O carro do presidente aproxima-se, diz o velho para o velho Alek e os criminosos. O carro do presidente aproxima-se, diz o subcomissário para os seus agentes. O presidente está a sair do carro, estejam atentos, diz o velho para o velho Alek e os criminosos. O presidente está a sair do carro, estejam atentos, diz o subcomissário para os seus agentes. O presidente está a entrar no museu, diz o velho para o velho Alek e os criminosos. O presidente está a entrar no museu, diz o subcomissário para os seus agentes. O melhor é entrarmos, diz o velho para o velho Alek e os criminosos. O melhor é entrarmos, diz o subcomissário para os seus agentes, avisando todavia os que já lá estavam dentro. Vamos pela frente, diz o velho para o velho Alek e os criminosos, como combinámos. Vamos por trás, diz o subcomissário para os seus agentes, como combinámos. O presidente entrará dentro de cinco minutos, estejam atentos, disse o velho para o velho Alek e os criminosos. O presidente entrará dentro de cinco minutos, estejam atentos, disse o subcomissário para os seus agentes. O presidente entra agora mesmo, é agora, diz o velho para o velho Alek e os criminosos. O presidente entra agora mesmo, é agora, diz o subcomissário para os seus agentes.
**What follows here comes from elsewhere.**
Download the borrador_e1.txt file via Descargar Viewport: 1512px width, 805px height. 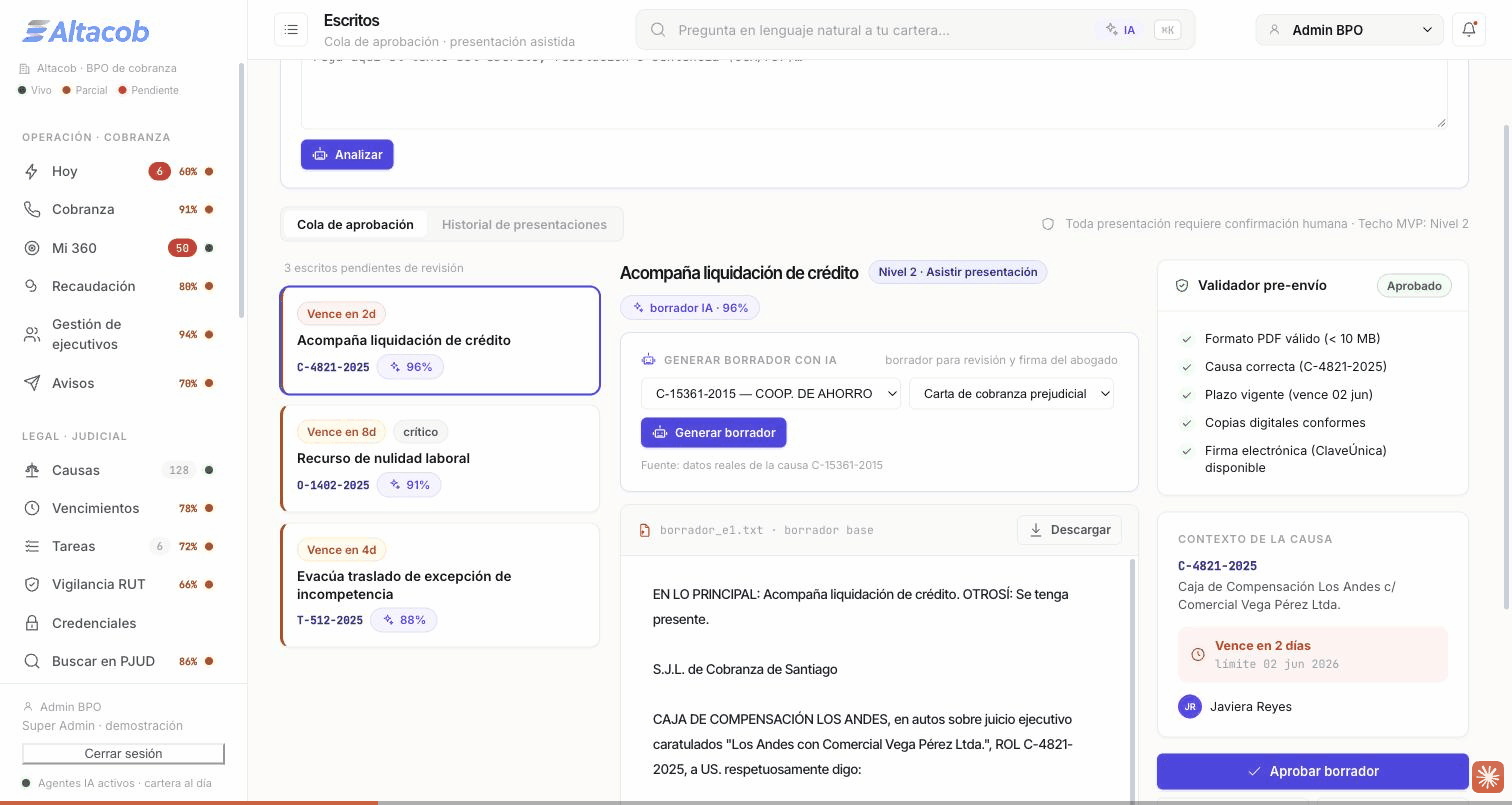pos(1070,530)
O que se passou a seguir foi assim contado pelos noticiários, os quais não temos razões de duvidar. Quando o presidente estava prestes a falar, a polícia adentra pelo museu, uns polícias vindos do lado direito, outros do esquerdo, outros da frente e outros de trás, de arma em punho, afastando tudo e todos, e no meio deste círculo policial estavam dois senhores com idade que gritavam umas palavras incompreensíveis, supõe-se que assustados com o que se estava a passar, e os quais no meio da confusão foram baleados, em primeiro lugar, e em segundo o nosso presidente. Ao que o nosso jornal apurou, o tiro que alvejou o presidente foi de uns criminosos que se encontravam no museu à mesma hora, alegadamente entraram por intermédio de um dos vereadores, que, tanto quanto apurámos, se dava com os criminosos e mantinha uma relação de há uns bons anos com eles.
Foi assim que a notícia passou na televisão em Mila. Os que restavam, olhavam o ecrã incrédulos com o que e com quem se tinha passado. Os seres que não se pareciam com nada nem com eles mesmos já não iam a Mila há dois dias.